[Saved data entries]

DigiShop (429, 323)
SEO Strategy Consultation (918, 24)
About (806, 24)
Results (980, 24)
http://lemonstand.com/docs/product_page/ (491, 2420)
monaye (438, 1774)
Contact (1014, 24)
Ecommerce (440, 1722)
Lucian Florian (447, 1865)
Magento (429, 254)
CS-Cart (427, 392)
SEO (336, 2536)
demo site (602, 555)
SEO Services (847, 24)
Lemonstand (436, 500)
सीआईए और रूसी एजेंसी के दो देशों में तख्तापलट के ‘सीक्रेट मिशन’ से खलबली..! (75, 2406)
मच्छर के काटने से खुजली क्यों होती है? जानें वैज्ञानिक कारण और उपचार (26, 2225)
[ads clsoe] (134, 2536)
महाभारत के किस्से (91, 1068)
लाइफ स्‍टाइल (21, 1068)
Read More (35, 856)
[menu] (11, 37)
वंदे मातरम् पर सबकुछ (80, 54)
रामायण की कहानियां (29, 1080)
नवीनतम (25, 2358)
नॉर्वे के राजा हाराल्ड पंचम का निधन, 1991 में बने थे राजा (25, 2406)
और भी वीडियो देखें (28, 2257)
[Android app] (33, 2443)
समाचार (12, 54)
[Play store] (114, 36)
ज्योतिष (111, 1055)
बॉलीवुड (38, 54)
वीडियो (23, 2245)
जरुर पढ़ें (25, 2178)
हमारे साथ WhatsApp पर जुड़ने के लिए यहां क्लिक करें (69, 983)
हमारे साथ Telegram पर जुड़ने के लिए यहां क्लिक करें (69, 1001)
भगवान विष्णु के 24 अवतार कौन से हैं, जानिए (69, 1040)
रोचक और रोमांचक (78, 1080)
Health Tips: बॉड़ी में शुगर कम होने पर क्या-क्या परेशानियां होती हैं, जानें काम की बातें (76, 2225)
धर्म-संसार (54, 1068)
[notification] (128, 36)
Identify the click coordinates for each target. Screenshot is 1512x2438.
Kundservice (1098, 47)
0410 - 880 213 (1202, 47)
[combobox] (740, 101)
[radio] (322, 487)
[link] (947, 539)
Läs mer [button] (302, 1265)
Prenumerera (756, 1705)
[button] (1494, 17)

» **Task item**: Once the line with "महाभारत के किस्से (91, 1068)" is found, write out that line and every one after it through the last line of the records, exactly and with nothing else.

» **Answer section**:
महाभारत के किस्से (91, 1068)
लाइफ स्‍टाइल (21, 1068)
Read More (35, 856)
[menu] (11, 37)
वंदे मातरम् पर सबकुछ (80, 54)
रामायण की कहानियां (29, 1080)
नवीनतम (25, 2358)
नॉर्वे के राजा हाराल्ड पंचम का निधन, 1991 में बने थे राजा (25, 2406)
और भी वीडियो देखें (28, 2257)
[Android app] (33, 2443)
समाचार (12, 54)
[Play store] (114, 36)
ज्योतिष (111, 1055)
बॉलीवुड (38, 54)
वीडियो (23, 2245)
जरुर पढ़ें (25, 2178)
हमारे साथ WhatsApp पर जुड़ने के लिए यहां क्लिक करें (69, 983)
हमारे साथ Telegram पर जुड़ने के लिए यहां क्लिक करें (69, 1001)
भगवान विष्णु के 24 अवतार कौन से हैं, जानिए (69, 1040)
रोचक और रोमांचक (78, 1080)
Health Tips: बॉड़ी में शुगर कम होने पर क्या-क्या परेशानियां होती हैं, जानें काम की बातें (76, 2225)
धर्म-संसार (54, 1068)
[notification] (128, 36)
Identify the click coordinates for each target. Screenshot is 1512x2438.
Kundservice (1098, 47)
0410 - 880 213 (1202, 47)
[combobox] (740, 101)
[radio] (322, 487)
[link] (947, 539)
Läs mer [button] (302, 1265)
Prenumerera (756, 1705)
[button] (1494, 17)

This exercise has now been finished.